━━━━━ Dataset entries ━━━━━

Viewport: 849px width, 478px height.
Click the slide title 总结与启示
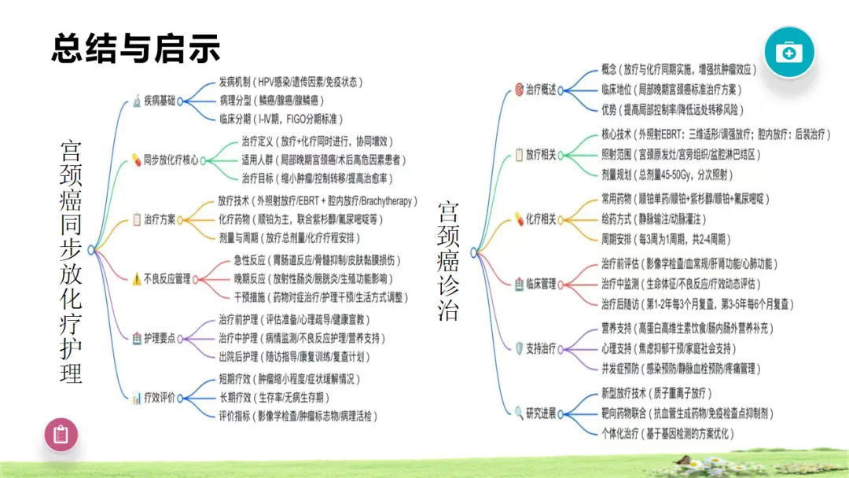pos(135,48)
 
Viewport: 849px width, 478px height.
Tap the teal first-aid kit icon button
pos(789,52)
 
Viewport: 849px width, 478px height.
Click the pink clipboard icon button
pos(61,433)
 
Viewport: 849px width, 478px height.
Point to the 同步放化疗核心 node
pos(164,159)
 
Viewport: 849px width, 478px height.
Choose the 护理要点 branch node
pos(158,338)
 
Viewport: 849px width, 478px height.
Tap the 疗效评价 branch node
pos(158,398)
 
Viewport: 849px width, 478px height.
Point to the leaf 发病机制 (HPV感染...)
pos(290,82)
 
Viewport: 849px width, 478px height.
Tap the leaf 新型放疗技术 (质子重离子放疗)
pos(656,393)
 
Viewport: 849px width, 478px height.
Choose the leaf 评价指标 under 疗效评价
pos(297,416)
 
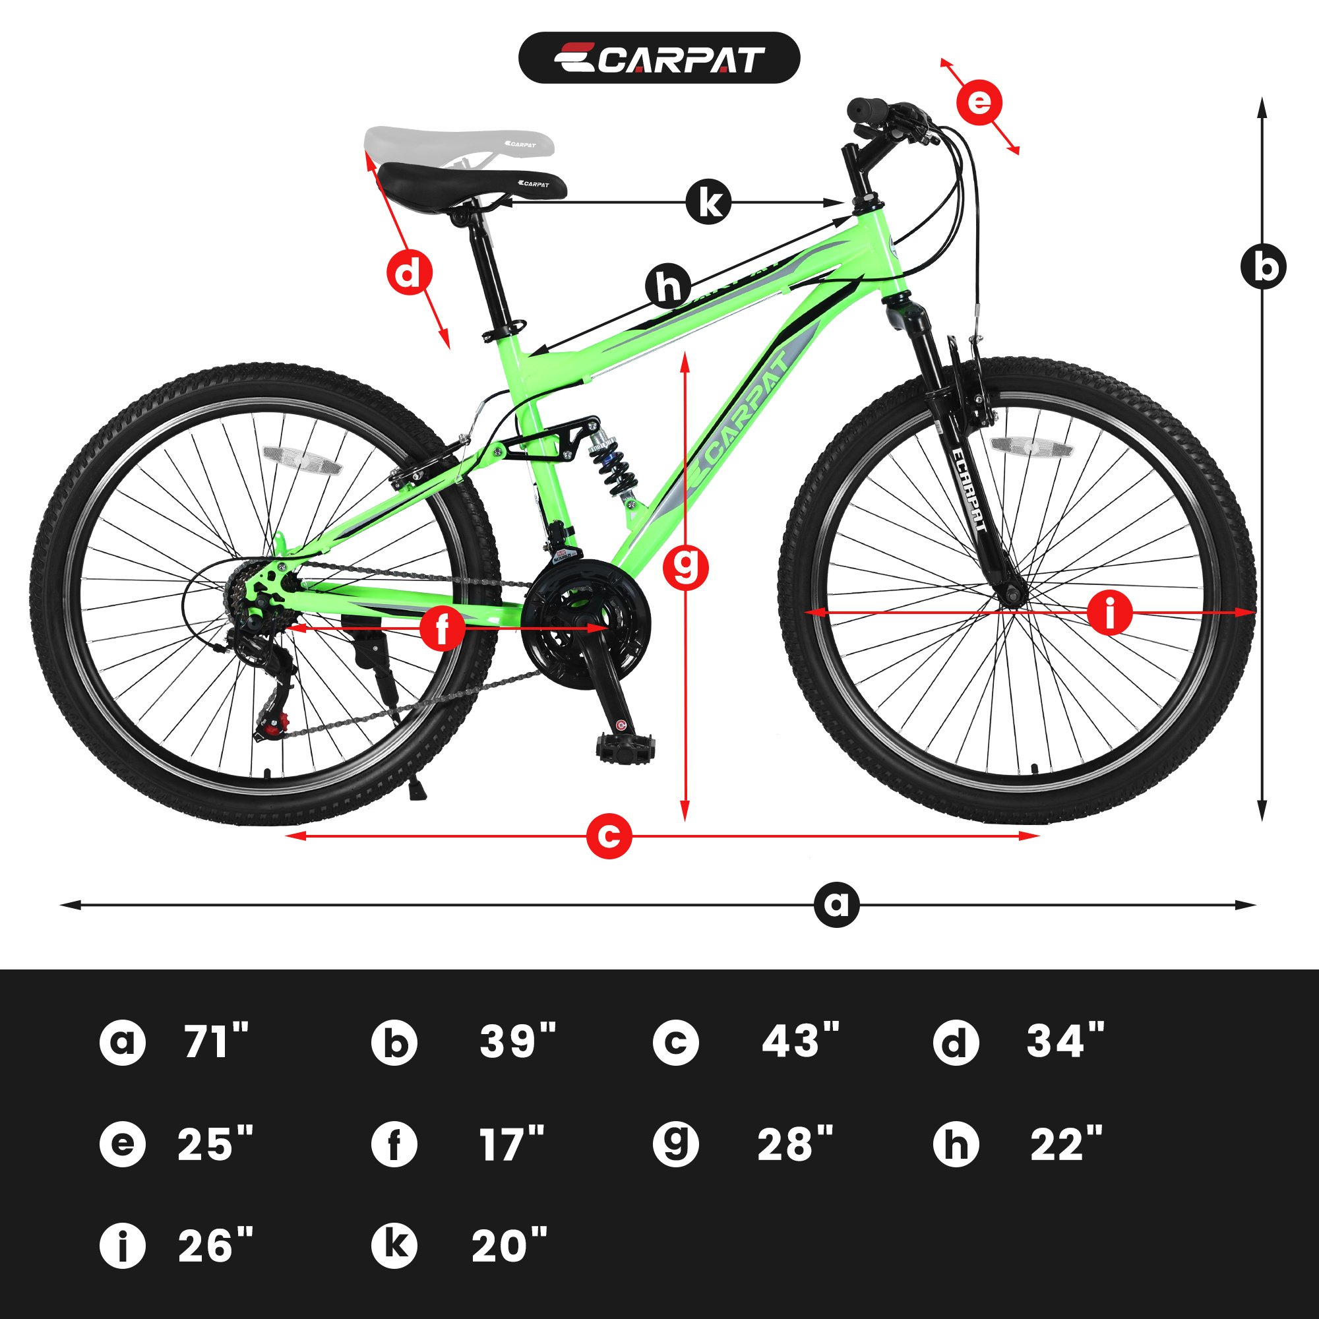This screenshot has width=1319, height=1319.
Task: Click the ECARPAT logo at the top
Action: click(x=659, y=58)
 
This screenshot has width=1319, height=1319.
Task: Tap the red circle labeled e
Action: click(x=979, y=103)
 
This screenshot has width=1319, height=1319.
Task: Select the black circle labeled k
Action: click(x=709, y=202)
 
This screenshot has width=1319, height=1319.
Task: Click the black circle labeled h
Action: click(x=669, y=287)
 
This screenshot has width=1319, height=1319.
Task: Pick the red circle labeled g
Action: click(x=686, y=566)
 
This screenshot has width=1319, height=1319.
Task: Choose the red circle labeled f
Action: click(x=443, y=627)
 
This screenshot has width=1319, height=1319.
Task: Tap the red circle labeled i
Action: click(x=1109, y=613)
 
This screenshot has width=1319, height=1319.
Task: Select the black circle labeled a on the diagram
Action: click(x=836, y=905)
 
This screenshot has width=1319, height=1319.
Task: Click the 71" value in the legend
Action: click(x=216, y=1041)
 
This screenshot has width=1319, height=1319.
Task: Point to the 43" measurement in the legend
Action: click(x=801, y=1041)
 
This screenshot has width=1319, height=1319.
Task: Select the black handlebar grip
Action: click(x=867, y=109)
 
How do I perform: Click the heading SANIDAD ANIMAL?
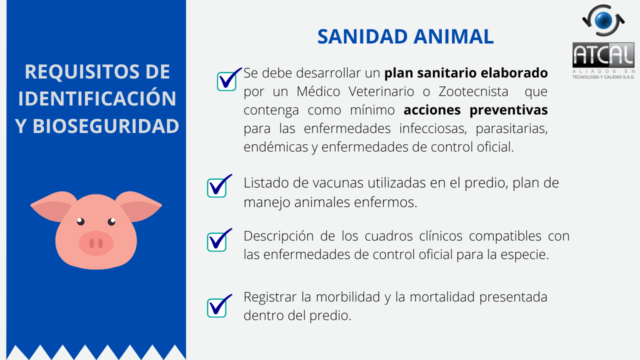pyautogui.click(x=406, y=37)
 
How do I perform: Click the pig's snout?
pyautogui.click(x=96, y=243)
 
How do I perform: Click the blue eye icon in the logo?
pyautogui.click(x=604, y=20)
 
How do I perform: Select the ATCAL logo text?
pyautogui.click(x=604, y=55)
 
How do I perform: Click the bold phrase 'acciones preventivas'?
pyautogui.click(x=476, y=110)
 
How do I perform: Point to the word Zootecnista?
pyautogui.click(x=474, y=92)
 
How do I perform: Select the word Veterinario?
pyautogui.click(x=381, y=92)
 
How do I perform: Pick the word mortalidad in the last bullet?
pyautogui.click(x=442, y=297)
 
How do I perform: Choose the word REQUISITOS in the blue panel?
pyautogui.click(x=97, y=72)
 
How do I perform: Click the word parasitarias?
pyautogui.click(x=512, y=128)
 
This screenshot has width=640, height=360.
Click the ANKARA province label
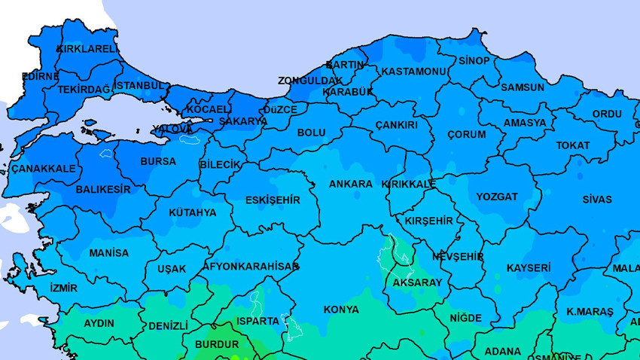click(351, 184)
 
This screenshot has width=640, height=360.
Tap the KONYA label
click(341, 310)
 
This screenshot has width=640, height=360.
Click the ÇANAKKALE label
click(44, 169)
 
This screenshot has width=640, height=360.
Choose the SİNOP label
click(474, 60)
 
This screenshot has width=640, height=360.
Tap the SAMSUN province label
click(522, 87)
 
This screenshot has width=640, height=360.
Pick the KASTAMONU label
click(414, 71)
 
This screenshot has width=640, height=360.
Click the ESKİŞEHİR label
click(273, 200)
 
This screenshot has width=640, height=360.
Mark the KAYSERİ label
click(528, 267)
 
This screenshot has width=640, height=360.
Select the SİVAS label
click(597, 200)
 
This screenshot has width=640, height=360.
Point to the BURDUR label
click(216, 344)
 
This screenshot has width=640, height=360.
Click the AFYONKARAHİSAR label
click(251, 267)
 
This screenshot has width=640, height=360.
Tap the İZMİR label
click(63, 288)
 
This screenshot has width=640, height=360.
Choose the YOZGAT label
click(497, 197)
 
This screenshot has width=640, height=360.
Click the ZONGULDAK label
click(309, 81)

━━━━━

◆ **Problem to solve**
Update the items above so that "branch node" is replaced with "category node" everywhere, with all else unchanged. Leave the pictures out of your answer.

◆ **The result**
Viewport: 849px width, 478px height.
Click the slide title 总结与启示
pos(135,48)
 
Viewport: 849px width, 478px height.
Tap the teal first-aid kit icon button
pos(789,52)
 
Viewport: 849px width, 478px height.
Click the pink clipboard icon button
pos(61,433)
 
Viewport: 849px width, 478px height.
Point to the 同步放化疗核心 node
pos(164,159)
 
Viewport: 849px width, 478px height.
Choose the 护理要点 category node
pos(158,338)
 
Viewport: 849px width, 478px height.
Tap the 疗效评价 category node
pos(158,398)
 
Viewport: 849px width, 478px height.
Point to the leaf 发病机制 (HPV感染...)
pos(290,82)
 
Viewport: 849px width, 478px height.
Tap the leaf 新型放疗技术 (质子重离子放疗)
pos(656,393)
 
Viewport: 849px width, 478px height.
Choose the leaf 评价指标 under 疗效评价
pos(297,416)
 
This screenshot has width=1319, height=1319.
Task: Click the ECARPAT logo at the top
Action: click(x=659, y=58)
 
This screenshot has width=1319, height=1319.
Task: Tap the red circle labeled e
Action: click(x=979, y=103)
 
This screenshot has width=1319, height=1319.
Task: Select the black circle labeled k
Action: click(x=709, y=202)
 
This screenshot has width=1319, height=1319.
Task: Click the black circle labeled h
Action: click(x=669, y=287)
 
This screenshot has width=1319, height=1319.
Task: Pick the red circle labeled g
Action: click(x=686, y=566)
 
This screenshot has width=1319, height=1319.
Task: Choose the red circle labeled f
Action: click(x=443, y=627)
 
This screenshot has width=1319, height=1319.
Task: Tap the red circle labeled i
Action: click(x=1109, y=613)
 
This screenshot has width=1319, height=1319.
Task: Select the black circle labeled a on the diagram
Action: click(x=836, y=905)
 
This screenshot has width=1319, height=1319.
Task: Click the 71" value in the legend
Action: click(x=216, y=1041)
 
This screenshot has width=1319, height=1319.
Task: Point to the 43" measurement in the legend
Action: click(x=801, y=1041)
 
This screenshot has width=1319, height=1319.
Task: Select the black handlebar grip
Action: click(x=867, y=109)
 
How do I perform: Click the heading SANIDAD ANIMAL?
pyautogui.click(x=406, y=37)
 
How do I perform: Click the pig's snout?
pyautogui.click(x=96, y=243)
 
How do I perform: Click the blue eye icon in the logo?
pyautogui.click(x=604, y=20)
 
How do I perform: Select the ATCAL logo text?
pyautogui.click(x=604, y=55)
 
How do I perform: Click the bold phrase 'acciones preventivas'?
pyautogui.click(x=476, y=110)
 
How do I perform: Point to the word Zootecnista?
pyautogui.click(x=474, y=92)
 
How do I perform: Select the word Veterinario?
pyautogui.click(x=381, y=92)
 
How do I perform: Pick the word mortalidad in the last bullet?
pyautogui.click(x=442, y=297)
 
How do I perform: Choose the word REQUISITOS in the blue panel?
pyautogui.click(x=97, y=72)
 
How do I perform: Click the word parasitarias?
pyautogui.click(x=512, y=128)
 
This screenshot has width=640, height=360.
Click the ANKARA province label
click(351, 184)
 
This screenshot has width=640, height=360.
Tap the KONYA label
click(341, 310)
 
This screenshot has width=640, height=360.
Click the ÇANAKKALE label
click(44, 169)
 
This screenshot has width=640, height=360.
Choose the SİNOP label
click(474, 60)
 
This screenshot has width=640, height=360.
Tap the SAMSUN province label
click(522, 87)
 
This screenshot has width=640, height=360.
Pick the KASTAMONU label
click(414, 71)
 
This screenshot has width=640, height=360.
Click the ESKİŞEHİR label
click(273, 200)
 
This screenshot has width=640, height=360.
Mark the KAYSERİ label
click(528, 267)
 
This screenshot has width=640, height=360.
Select the SİVAS label
click(597, 200)
 
This screenshot has width=640, height=360.
Point to the BURDUR label
click(216, 344)
 
This screenshot has width=640, height=360.
Click the AFYONKARAHİSAR label
click(251, 267)
 
This screenshot has width=640, height=360.
Tap the İZMİR label
click(63, 288)
 
This screenshot has width=640, height=360.
Choose the YOZGAT label
click(497, 197)
 
This screenshot has width=640, height=360.
Click the ZONGULDAK label
click(309, 81)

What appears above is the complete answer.